Ⅰa及Ⅰb型:附着点渗漏。当支架与主动脉或髂动脉壁吻合不良时,在近端(Ⅰa)或远端(Ⅰb)发生的内漏。彩色血流图像可显示内漏血流,常表现为渗漏处喷射样血流信号,充盈部分动脉瘤体(图11-15A)。瘤体内血流量多少不等,有些病例大部分瘤体均被血流充盈。
Ⅱ型:分支内漏血流来源包括来自腰动脉、肠系膜下动脉或副肾动脉(图11-15B和C)。它们可仅有流入道,也可有另一支血管形成的流出道。很多Ⅱ型内漏可在1~2个月或以后自发闭合。(Veith,et al,2002)。

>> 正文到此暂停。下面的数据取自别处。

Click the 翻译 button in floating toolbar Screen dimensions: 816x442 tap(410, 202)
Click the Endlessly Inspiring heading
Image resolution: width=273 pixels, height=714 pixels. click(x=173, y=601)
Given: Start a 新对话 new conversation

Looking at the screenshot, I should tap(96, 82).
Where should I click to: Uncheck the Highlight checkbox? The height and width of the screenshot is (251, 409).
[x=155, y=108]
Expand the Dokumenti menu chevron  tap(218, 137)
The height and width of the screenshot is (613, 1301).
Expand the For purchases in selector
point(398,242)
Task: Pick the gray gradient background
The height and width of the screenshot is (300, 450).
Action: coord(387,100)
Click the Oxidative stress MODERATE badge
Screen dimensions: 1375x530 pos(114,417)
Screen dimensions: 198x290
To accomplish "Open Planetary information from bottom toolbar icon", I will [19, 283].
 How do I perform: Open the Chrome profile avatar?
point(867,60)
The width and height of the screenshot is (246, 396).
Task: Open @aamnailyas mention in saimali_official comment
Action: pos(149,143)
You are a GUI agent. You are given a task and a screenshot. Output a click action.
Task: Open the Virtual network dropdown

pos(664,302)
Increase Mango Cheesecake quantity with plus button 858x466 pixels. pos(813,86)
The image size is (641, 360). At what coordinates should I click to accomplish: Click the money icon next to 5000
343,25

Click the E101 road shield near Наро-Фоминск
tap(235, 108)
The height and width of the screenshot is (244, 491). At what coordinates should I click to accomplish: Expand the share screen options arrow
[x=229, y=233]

Ⅲ型:组装支架与支架主体间渗漏或支架撕裂(图11-15D)。这类渗漏很罕见。
Ⅳ型:血液从支架孔隙流入瘤腔内导致术后第1个月内瘤体逐渐增大。实时检查无法显示这种渗漏,但随访扫查可显示动脉瘤体直径逐渐增大。这种渗漏在使用新型支架后发病率降低。
内张力可列为第5种渗漏。瘤腔持续或反复张力较高,而未探查到内漏。内张力会导致瘤体扩张,甚至发生破裂。其病因尚不明确,可能是因瘤腔张力增高引起,如支架过度搏动、瘤体内渗透作用或血栓传导的压力。实际上,有些内张力是由微小、无法探查的内漏引起的。
目前,建议使用其他影像学方法观察Ⅰ型和Ⅲ型内漏。因为这些内漏与流体增大、破裂关系更为密切,有时需要采用介入治疗,例如扩展式支架以阻断内漏。相反,除非瘤体发生显著或持续增大,大多数Ⅱ型内漏只采取简单的监测。表11-2列出了其他的支架并发症,但并非所有并发症都能用超声探查到。